In November 1904, Charles H. Prisk purchased the Pasadena Daily Star and installed Ernest H. Haack as editor. In December 1910, Prisk became co-owner of the Long Beach Press. On March 1, 1916, the Star merged with the Pasadena Daily News (founded in 1894) to form the Pasadena Star-News. For a time, William Paddock, Prisk's son-in-law who married his daughter Neva Prisk Malaby, was the vice president and general manager of the business. In 1932, the Star bought and absorbed the Pasadena Post. In March 1940, Prisk died and was succeeded by his brother William F. Prisk as the paper's publisher. In 1956, Ridder Publications Inc. bought the Star-News and Independent from W.F. Prisk, E.D. Bates and Fred Runyon. Bernard J. Ridder took over as publisher.

In 1974, Ridder merged with Knight Newspapers Inc. to form Knight Ridder. In 1989, the Star-News and subsidiary Foothill Intercity Newspapers were sold for $55 million to MediaNews Group, a company owned by William Dean Singleton. At that time the paper had a 39,000 daily circulation. A year later Thomson Corporation, which owned the San Gabriel Valley Tribune, bought a majority stake in the Star-News while Singleton retained a minority interest. In 1996, Thomson sold the Star-News, Tribune, and Whittier Daily News to MediaNews Group. The three papers went on to become part of the subsidiary Los Angeles Newspaper Group.

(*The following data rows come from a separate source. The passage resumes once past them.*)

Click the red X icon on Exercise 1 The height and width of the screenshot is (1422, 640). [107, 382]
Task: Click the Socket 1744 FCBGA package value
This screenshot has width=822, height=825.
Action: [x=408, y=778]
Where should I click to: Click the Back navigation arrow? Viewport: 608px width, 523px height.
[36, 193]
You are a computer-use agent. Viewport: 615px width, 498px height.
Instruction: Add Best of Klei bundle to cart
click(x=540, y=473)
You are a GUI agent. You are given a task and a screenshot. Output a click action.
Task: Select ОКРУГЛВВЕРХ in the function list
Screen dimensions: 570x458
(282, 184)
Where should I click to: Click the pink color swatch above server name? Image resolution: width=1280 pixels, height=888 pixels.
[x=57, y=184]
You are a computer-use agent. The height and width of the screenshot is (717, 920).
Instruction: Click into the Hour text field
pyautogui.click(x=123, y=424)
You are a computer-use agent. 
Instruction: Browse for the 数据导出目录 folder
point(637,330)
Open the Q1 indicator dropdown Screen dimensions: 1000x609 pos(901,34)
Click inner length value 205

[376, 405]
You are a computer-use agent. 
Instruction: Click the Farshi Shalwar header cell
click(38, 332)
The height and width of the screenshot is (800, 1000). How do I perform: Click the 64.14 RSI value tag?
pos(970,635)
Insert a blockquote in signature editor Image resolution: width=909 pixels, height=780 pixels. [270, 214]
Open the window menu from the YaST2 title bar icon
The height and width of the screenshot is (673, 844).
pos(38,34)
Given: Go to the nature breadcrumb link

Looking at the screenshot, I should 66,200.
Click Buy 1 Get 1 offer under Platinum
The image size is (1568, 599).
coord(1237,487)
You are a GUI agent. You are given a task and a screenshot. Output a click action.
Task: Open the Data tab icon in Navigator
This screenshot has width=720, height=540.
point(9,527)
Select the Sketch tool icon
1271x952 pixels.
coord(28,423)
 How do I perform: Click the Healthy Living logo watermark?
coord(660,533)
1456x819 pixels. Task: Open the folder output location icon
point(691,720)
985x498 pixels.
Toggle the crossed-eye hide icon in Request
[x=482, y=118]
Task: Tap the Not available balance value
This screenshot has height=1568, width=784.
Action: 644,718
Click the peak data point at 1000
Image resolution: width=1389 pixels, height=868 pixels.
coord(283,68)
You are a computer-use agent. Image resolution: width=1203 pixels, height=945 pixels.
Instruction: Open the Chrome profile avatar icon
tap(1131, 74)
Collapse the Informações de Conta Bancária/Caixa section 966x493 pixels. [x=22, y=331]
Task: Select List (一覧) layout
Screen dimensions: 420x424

Tournament of Roses New Year's Number 1917

== Rose Magazine ==
The newspaper publishes the Rose Magazine, which has provided coverage of the Tournament of Roses Parade and the Rose Bowl Game since 1994.

== Office ==
First published in 1884, the paper was originally located at the corner of Colorado Boulevard and Oakland Avenue for years. That building is now home to Technique at Le Cordon Bleu College of Culinary Arts and 24 Hour Fitness. The first radio broadcast of the Rose Parade in 1926 aired from the newspaper's radio station KPSN, which broadcast out of a pair of radio towers that the building once hosted.

== See also ==

- Charles H. Prisk
- William F. Prisk

== Awards ==
- The California Newspapers Publishers Association awarded the Pasadena Star-News four of the top journalism awards out of thirty-eight awards given to its parent company Los Angeles News Group at the annual awards luncheon in San Diego.
- The California Newspaper Publisher Association, the state's press association, named the Pasadena Star-News, California's best mid-sized daily in 2015.
- Winner of the California Newspaper Association's award given for best website.